- Film poster
- Directed by: Mark Meatto
- Produced by: Michael Bohlmann; Mark Meatto;
- Starring: Chris Thile; Gabe Witcher; Noam Pikelny; Chris Eldridge; Paul Kowert; Greg Garrison; Yo-Yo Ma; John Paul Jones; Jerry Douglas; Edgar Meyer; Sara Watkins;
- Edited by: Mark Meatto; Purcell Carson;
- Music by: Punch Brothers
- Production company: Shaftway Productions
- Distributed by: International Film Circuit (USA/Theatrical); Cinedigm (USA/Digital);
- Release date: April 15, 2011 (Nashville);
- Running time: 89 minutes
- Country: United States
- Language: English

= How to Grow a Band =

How To Grow A Band is a 2011 music documentary film about the early days of American progressive bluegrass band Punch Brothers. The film stars Chris Thile, Gabe Witcher, Noam Pikelny, Chris Eldridge, Paul Kowert and Greg Garrison and features interviews with a number of notable musicians including Yo-Yo Ma, John Paul Jones of Led Zeppelin, Jerry Douglas, bassist Edgar Meyer and Sara Watkins of Nickel Creek.
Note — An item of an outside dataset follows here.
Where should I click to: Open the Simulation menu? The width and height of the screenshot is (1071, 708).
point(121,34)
The film's narrative structure tracks mandolinist Chris Thile's ambitious four movement suite, "The Blind Leaving the Blind" as it follows the band on their first tour as Punch Brothers in the United Kingdom and United States in early 2008 leading up to a triumphant performance at Jazz at Lincoln Center's Allen Room in New York City.
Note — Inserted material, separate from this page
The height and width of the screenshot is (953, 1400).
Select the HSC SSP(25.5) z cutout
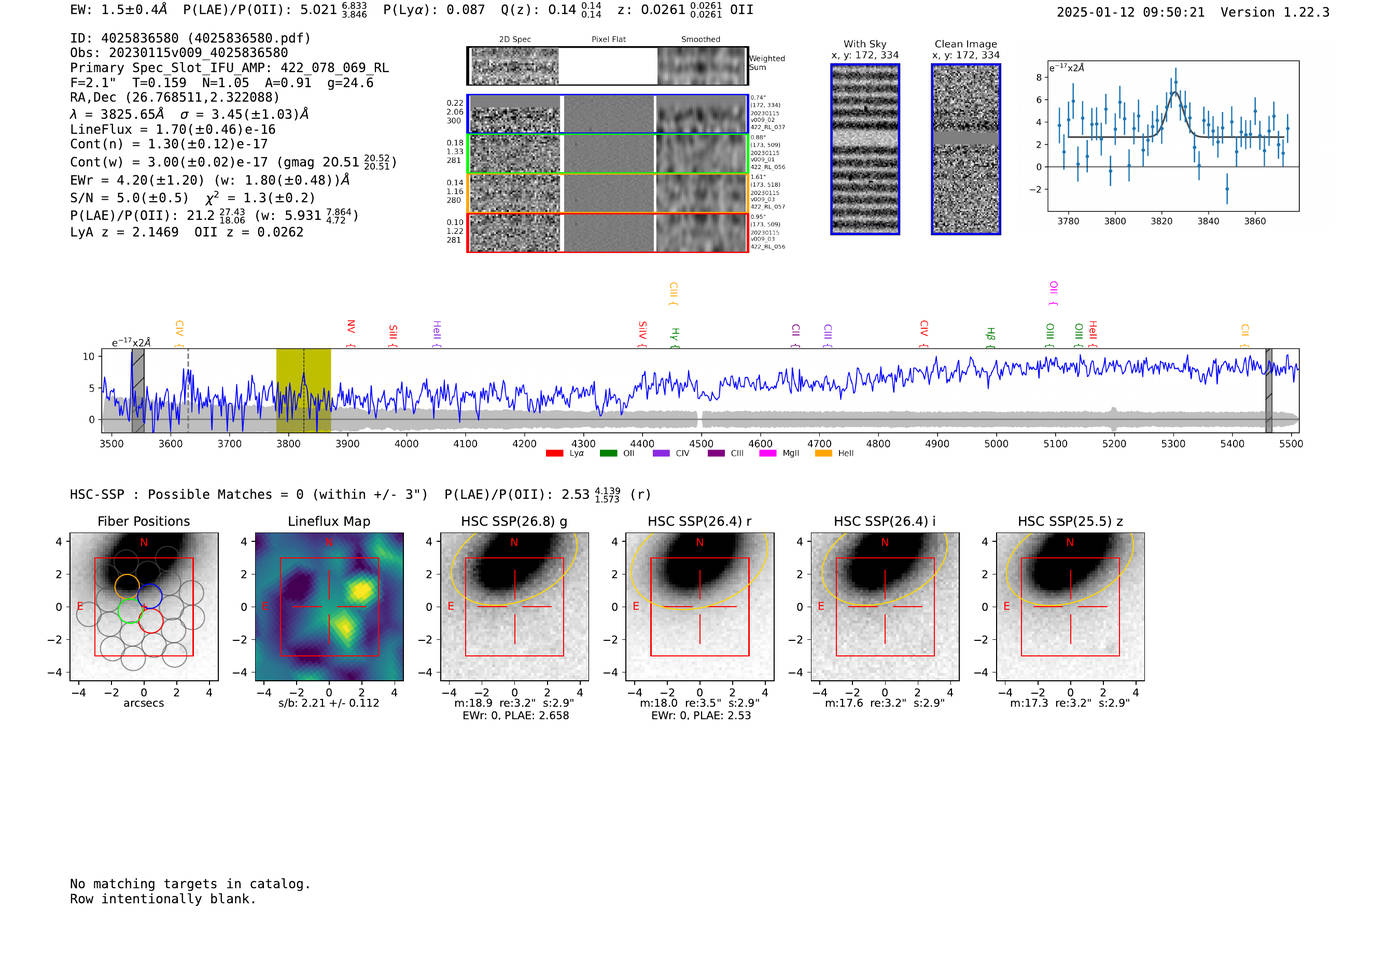tap(1070, 607)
How to Grow A Band was directed by Mark Meatto and produced by Michael Bohlmann and Mark Meatto and edited by Purcell Carson and Mark Meatto. Daniel Algrant and Bert Keely were executive producers. The film premiered at the 2011 Nashville Film Festival.

==Development==
Development of the film began in the summer of 2007 when producer Michael Bohlmann and director Mark Meatto approached the band members while they were recording their debut album Punch and preparing for their first tour as Punch Brothers. Bohlmann had grown up in Southern California with Punch Brothers fiddle player Gabe Witcher.

==Production==
Principal photography began in October 2007 in New York City. The filmmakers followed the band during their first tour as Punch Brothers starting in the United Kingdom including performances at Celtic Connections in Glasgow, Scotland and Bush Hall in London, England. The film follows the band as their tour continues in United States.

==Release==
The film premiered at the 42nd Nashville Film Festival in Nashville, Tennessee on April 15, 2011. The film also screened as part of the 38th Annual Telluride Bluegrass Festival in June 2011, the Newport Folk Festival in July 2011, Hardly Strictly Bluegrass in October 2011, the 2012 Vancouver International Film Festival and the CBGB Film Festival in New York. How to Grow a Band opened theatrically in New York April 12, 2012 and screened in cities the US throughout 2012. The film was released digitally by Cinedigm in April 2013 on iTunes, Netflix, Hulu and other platforms in the US and UK.

==DVD & Blu-Ray release==
Following a successful Kickstarter campaign, the film was released in 2014 on DVD and Blu-Ray in a 2-disc deluxe edition that includes the 90 minute film plus a second disc featuring 3 hours of previously unreleased footage and bonus material, for sale through the film's official website and Amazon

==Reception==
How To Grow A Band received a majority of positive reviews from critics. Joe Leydon of Variety called the film "most fascinating as it tactfully charts the sort of artistic and philosophical differences that can eventually undermine any group endeavor, even among seemingly like-minded collaborators." Nicolas Rapold of the New York Times notes "Meatto’s framing tends to catch the musicians’ give-and-take, merging and dueling notes onstage, especially at a Manhattan concert that is the film’s highlight." Joan Radell of Paste Magazine called the film "masterful filmmaking" and named the film one of the 10 Best Music Documentaries of 2012 New York Magazine named the film a "Critic's Pick" noting that "the music is both challenging and heavenly". Dustin Ogdin wrote for No Depression "HTGAB is not just a film of concert footage or a "behind the scenes" clip collection"; it is a portrait of the creative process.". Some other reviews of the film were less favorable. Slant Magazine writer Joseph Jon Lanthier noted that "One can’t speak of Mark Meatto’s documentary profile, How to Grow a Band, without starting squarely with Thile, because the movie is unsurprisingly devoted to peddling the up-and-comer as something daring, something new.". Marshall Fine of Hollywood & Fine said "'How to Grow a Band' misses its chance to enlighten, choosing instead to promote.